It wasn’t a question, so Nate didn’t answer.
“Witnesses also place this person at that murder,” Murphy said, sliding over a police composite sketch—Kelsie again, or close enough. “She was the instigator.”
Nate shrugged, but his mind was racing. The interrogators
hadn’t asked him much about Kelsie before, and he’d hoped they thought of her as peripheral to the group. She’d only known the rest of them since summer.
But now she was connected to the murder of a policeman.
Fig must have kept quiet about her being there the night Swarm had killed Delgado, or they wouldn’t be bothering with sketches, would they? The criminal code of silence.

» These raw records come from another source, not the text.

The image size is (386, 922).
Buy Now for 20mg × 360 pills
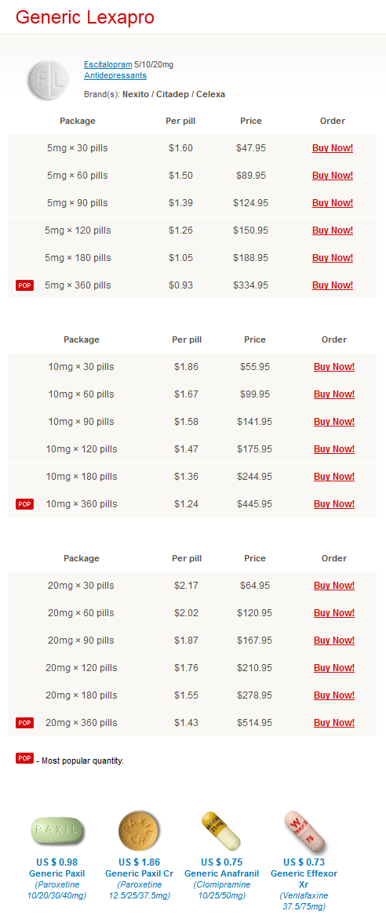click(x=334, y=723)
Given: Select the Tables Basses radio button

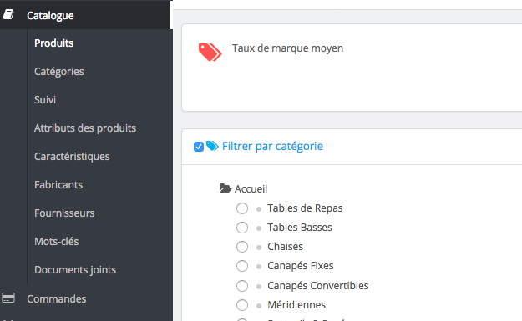Looking at the screenshot, I should point(242,228).
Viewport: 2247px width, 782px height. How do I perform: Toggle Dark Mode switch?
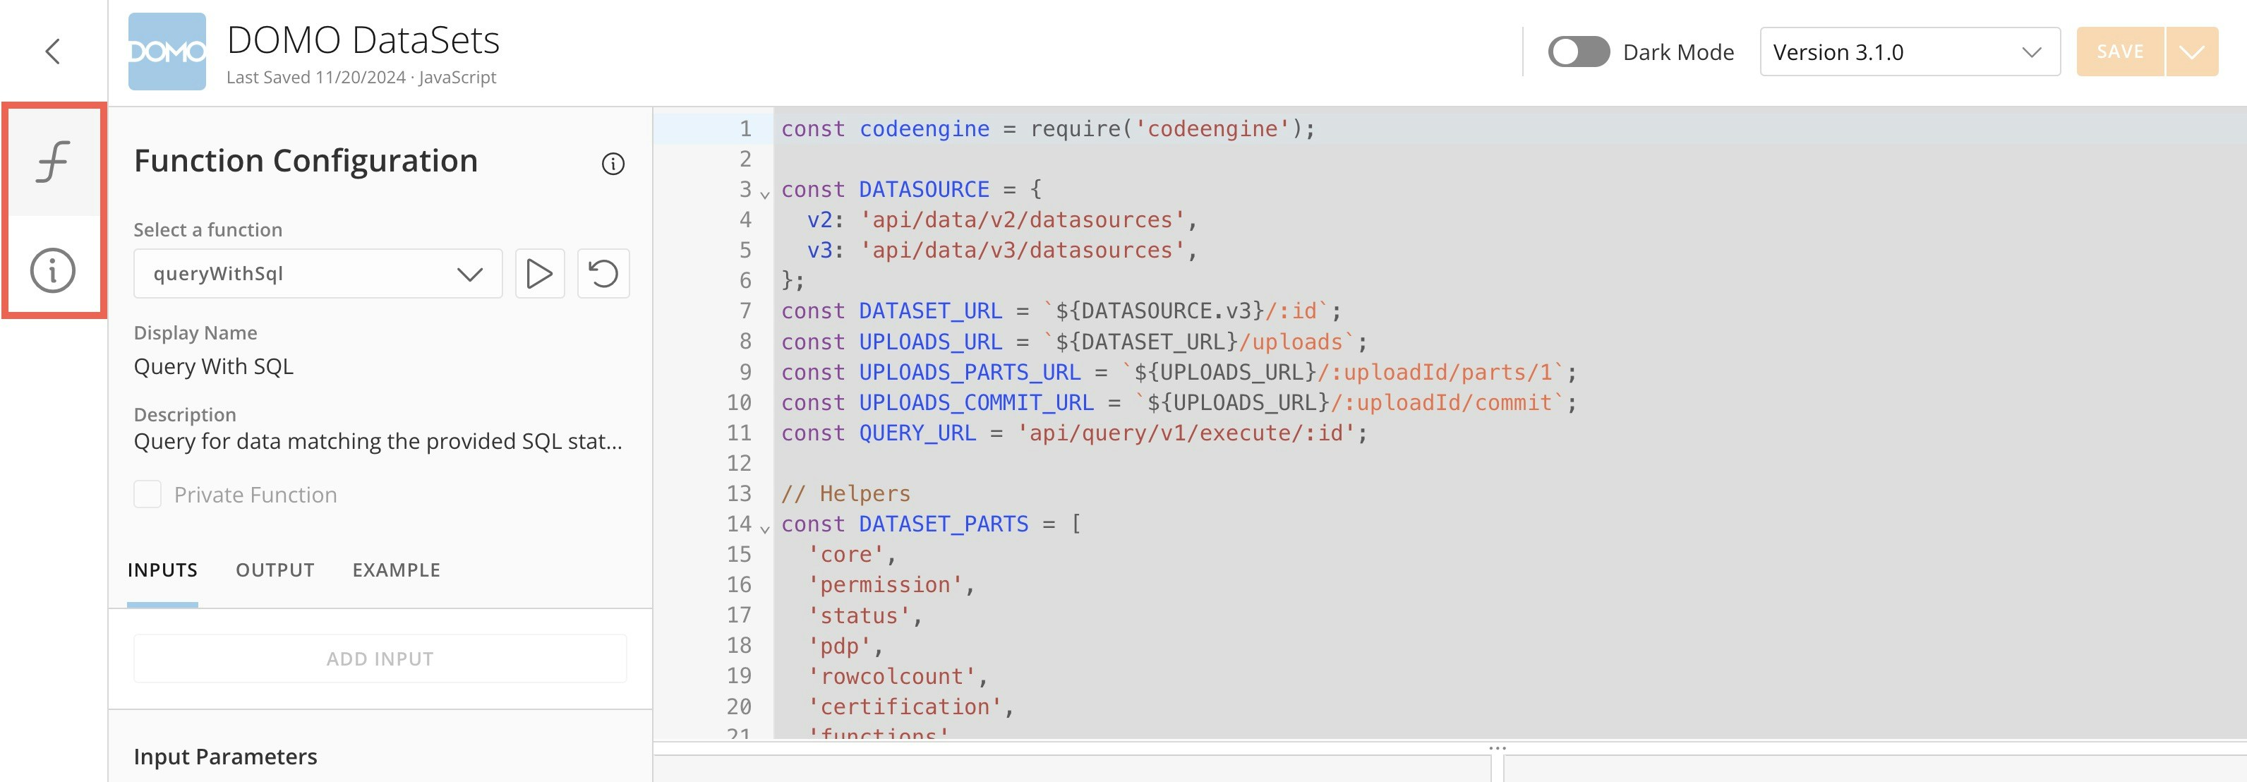[1577, 51]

The question was, had they caught her yet?
Nate twitched a finger, drawing the agents’ attention taut, making it brittle and anxious to please.
“I never liked Kelsie,” he lied. “She wasn’t really part of the group. If there’s anything I can do to help you catch her, I will.”

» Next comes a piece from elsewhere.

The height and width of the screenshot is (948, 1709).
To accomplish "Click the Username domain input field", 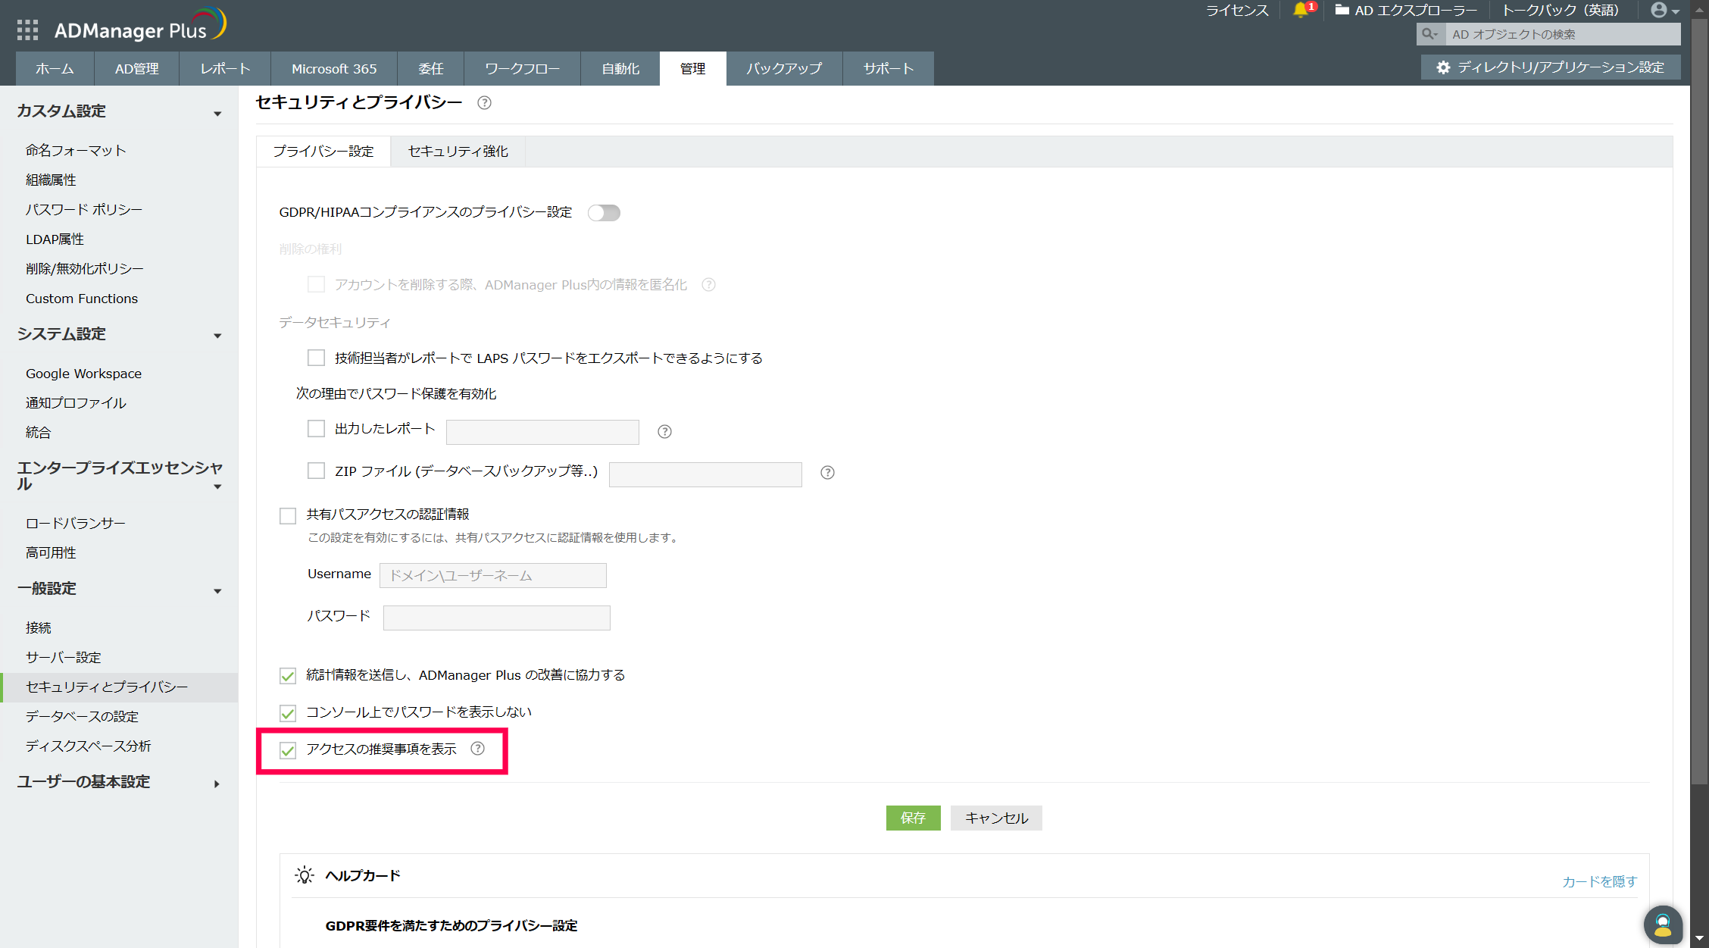I will pyautogui.click(x=492, y=576).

Cynthia Rodriguez spread her hands. “As always, my client is ready to cooperate.”
“Do you have any information about her whereabouts?” Agent Solon asked.

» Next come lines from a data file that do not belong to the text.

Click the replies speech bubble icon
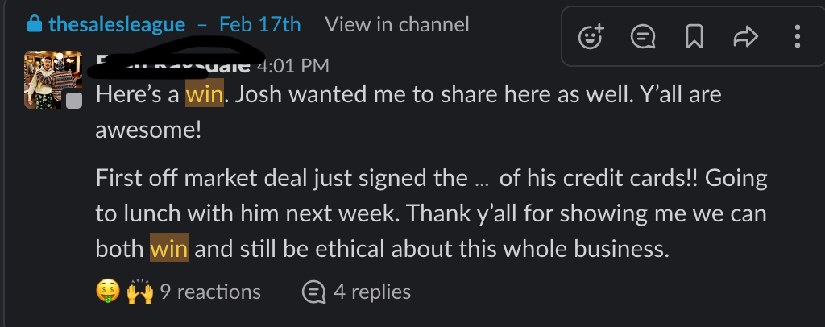 (x=313, y=292)
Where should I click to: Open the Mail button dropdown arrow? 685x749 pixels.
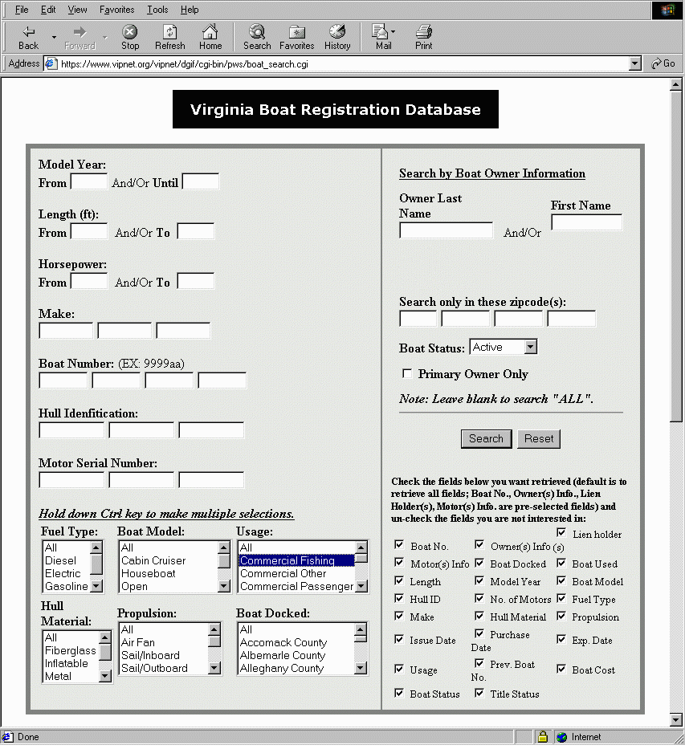click(393, 33)
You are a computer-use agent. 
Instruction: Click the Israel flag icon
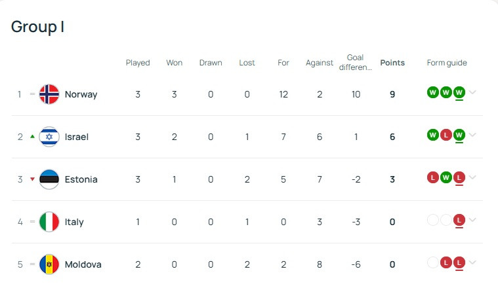tap(49, 137)
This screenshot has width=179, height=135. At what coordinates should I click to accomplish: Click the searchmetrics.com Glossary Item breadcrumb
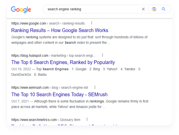pos(46,120)
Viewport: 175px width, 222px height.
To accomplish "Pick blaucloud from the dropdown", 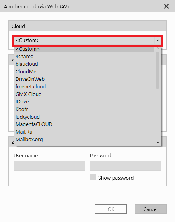I will [x=84, y=64].
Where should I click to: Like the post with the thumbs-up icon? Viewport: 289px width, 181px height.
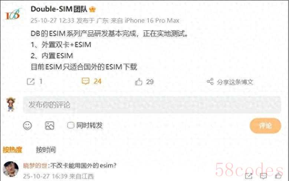(139, 82)
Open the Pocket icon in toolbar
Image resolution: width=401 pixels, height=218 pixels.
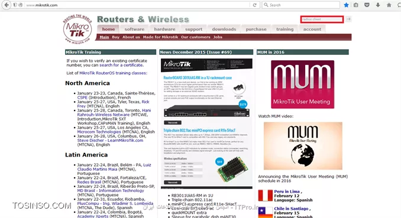pos(367,5)
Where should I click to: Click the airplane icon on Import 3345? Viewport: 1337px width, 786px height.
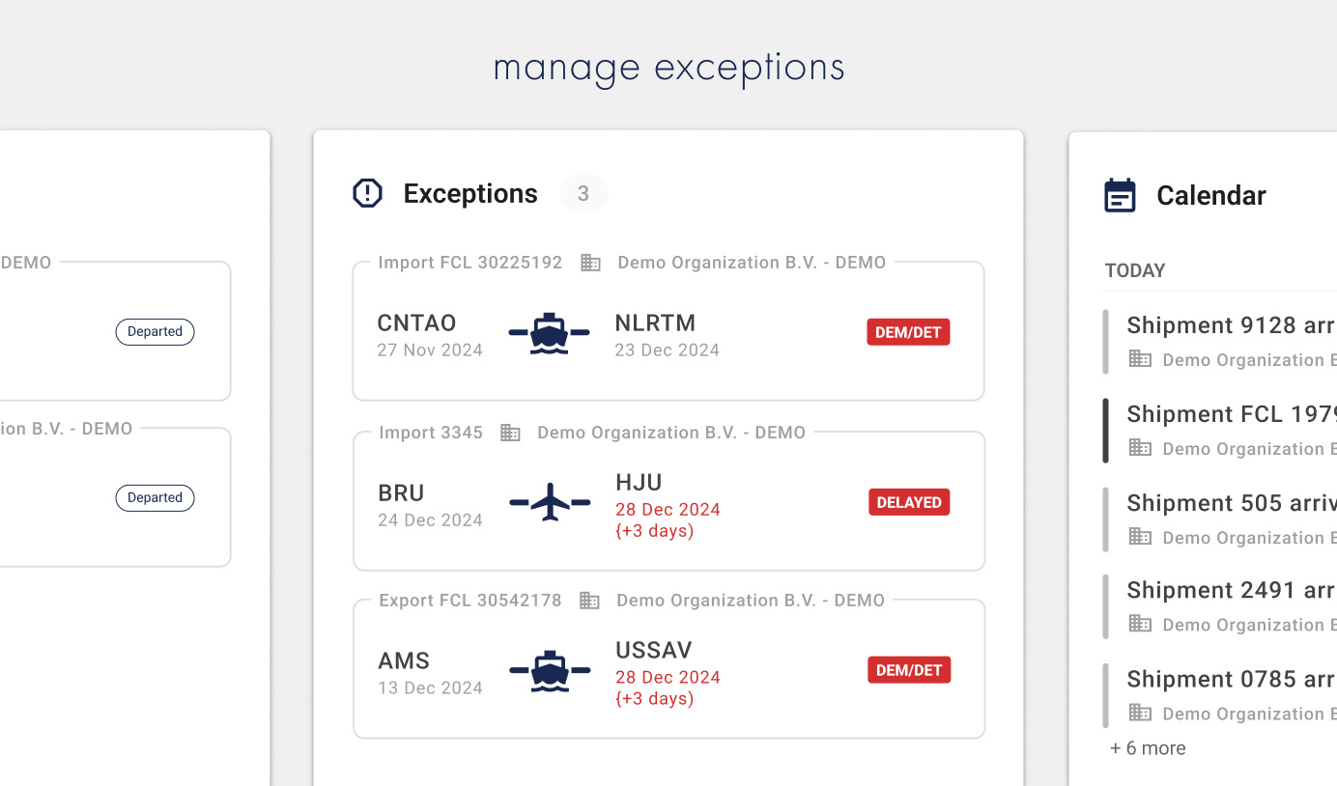pyautogui.click(x=549, y=501)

Nate leaned back and said nothing, satisfied. He’d won already, and he’d hardly had to use his power at all.
“Let’s talk about something else,” he said.
Agent Solon frowned. “But you just—”
“He got what he wanted,” the new guy cut in. When the other agents looked at him, their attention fraying with confusion, he went on, “He’s not going to help you find the suspect. He just wanted to know if she’d been apprehended yet, and you just confirmed that she’s still at large.”
Nate didn’t argue. He was happy to take credit, even if the man had figured him out.
This new guy was smart. He spoke with a relaxed assurance and an accent Nate couldn’t place, a southern lilt.
Nate had to be careful here.
“It’s just that I can’t help you,” he said. “I never knew her very well.”
“Maybe I should take over,” the new agent said.
Solon and Murphy glanced at each other, as if they had a choice in the matter. But the attention coming through the one-way mirror had swung to the new guy, and his dominance filled the room.
“Be my guest, Agent Phan,” said Murphy, putting his pictures of Kelsie back into a folder. “Might as well try the hocus-pocus. Nothing else ever works with this kid.”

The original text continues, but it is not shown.